**Your task**
Collect every line of the data below that contains the string "height". Case counts.

────────────────

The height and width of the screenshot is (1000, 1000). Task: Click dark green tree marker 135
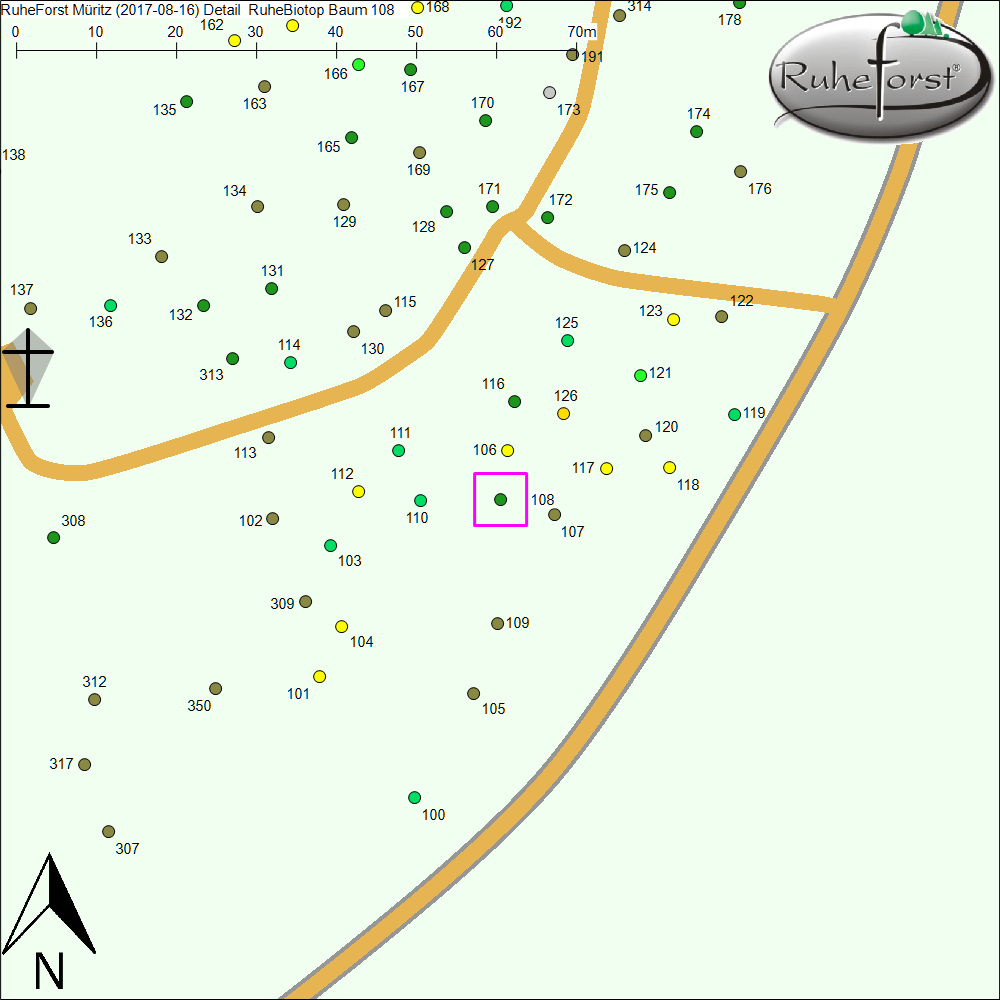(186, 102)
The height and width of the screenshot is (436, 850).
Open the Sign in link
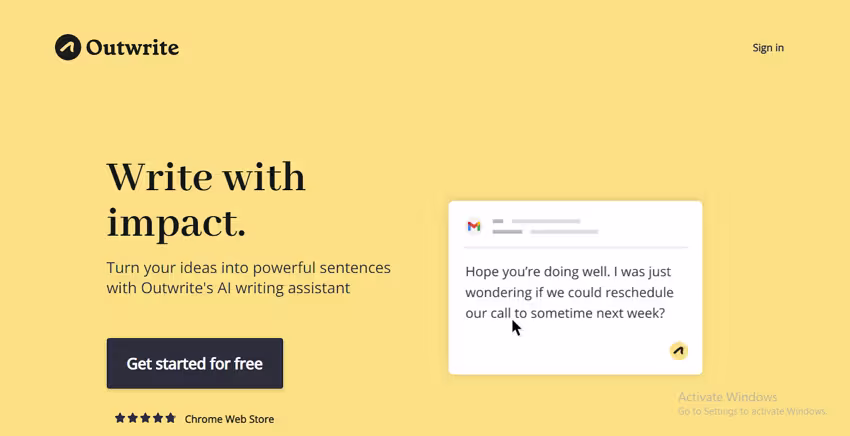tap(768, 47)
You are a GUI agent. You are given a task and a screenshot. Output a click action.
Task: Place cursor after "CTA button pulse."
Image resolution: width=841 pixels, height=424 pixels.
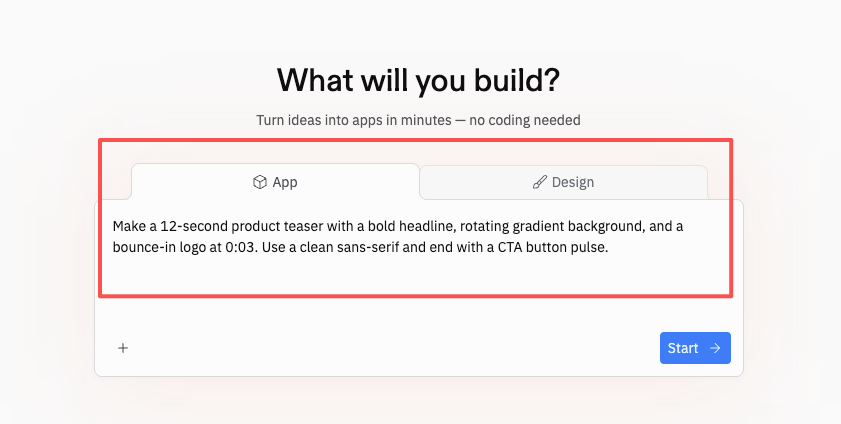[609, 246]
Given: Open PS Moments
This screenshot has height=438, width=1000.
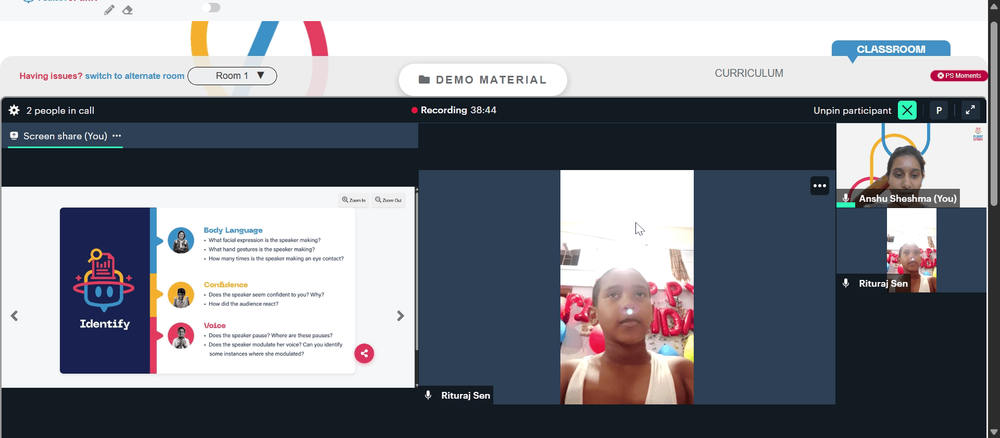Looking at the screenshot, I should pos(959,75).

────────────────

**Reply**
The height and width of the screenshot is (1000, 1000). Task: Click dark green tree marker 135
The height and width of the screenshot is (436, 850).
Image resolution: width=841 pixels, height=424 pixels.
This screenshot has height=438, width=1000.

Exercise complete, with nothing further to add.